This pool of meaning is rooted in fear, and it is this fear of something yet to happen that fuels the racialization, homogenization, and violence enacted on Sikh and other racialized bodies. This is the epitome of white paranoia, where the white man "is the beginning and the end of violence." "The subject is created, known, and confirmed as the body is beaten."
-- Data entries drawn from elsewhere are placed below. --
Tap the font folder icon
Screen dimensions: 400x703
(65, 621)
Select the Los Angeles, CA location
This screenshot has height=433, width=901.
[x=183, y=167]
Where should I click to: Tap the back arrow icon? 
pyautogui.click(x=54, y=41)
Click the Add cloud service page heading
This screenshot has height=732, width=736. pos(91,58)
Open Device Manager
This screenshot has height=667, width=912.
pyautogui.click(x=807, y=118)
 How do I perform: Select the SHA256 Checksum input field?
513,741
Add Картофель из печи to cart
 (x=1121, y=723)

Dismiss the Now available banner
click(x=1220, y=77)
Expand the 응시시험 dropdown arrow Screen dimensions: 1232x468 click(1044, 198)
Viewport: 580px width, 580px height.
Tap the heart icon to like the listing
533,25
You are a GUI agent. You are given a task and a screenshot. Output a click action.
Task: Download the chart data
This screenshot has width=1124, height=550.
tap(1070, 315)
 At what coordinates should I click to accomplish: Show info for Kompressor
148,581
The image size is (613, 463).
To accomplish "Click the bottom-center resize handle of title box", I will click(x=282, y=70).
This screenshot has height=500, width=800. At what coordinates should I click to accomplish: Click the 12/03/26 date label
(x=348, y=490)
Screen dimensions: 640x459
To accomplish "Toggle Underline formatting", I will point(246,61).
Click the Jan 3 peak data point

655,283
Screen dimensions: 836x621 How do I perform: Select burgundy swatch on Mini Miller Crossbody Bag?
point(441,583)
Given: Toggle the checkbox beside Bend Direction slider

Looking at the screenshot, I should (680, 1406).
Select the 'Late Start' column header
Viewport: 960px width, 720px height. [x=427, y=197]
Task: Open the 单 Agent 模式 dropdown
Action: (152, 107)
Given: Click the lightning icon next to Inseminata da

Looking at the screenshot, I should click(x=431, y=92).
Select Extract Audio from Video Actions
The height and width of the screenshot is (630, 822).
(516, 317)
The Thangaraj reading hit close to home. Growing up around other brown boys, conceptions of Blackness were always something to aspire to: Blackness as a front, a language of sorts, a demeanor one could "acquire" as a means of crafting identity in a landscape dominated by the bifurcation of white and Black masculinity notions. In this environment, you see the full spectrum: kids appropriating realities they hadn't lived, claiming words they didn't flip, comparing skin tones to see who was darkest, or simply having an appreciation for Black culture, primarily though music (increasingly corporatized and commodified), as an anchor in a space that wasn't quite theirs. It also helped that every mosque had a basketball hoop set up in the parking lot.
What's interesting here is how the same collapse of multiplicity happens: the diversity and heterogeneity and historical plight of Blackness is reduced to a commodified and fetishized way of being. Kids use it as a style or a posture, but at the end of the day, they will never know what it's like to truly be Black.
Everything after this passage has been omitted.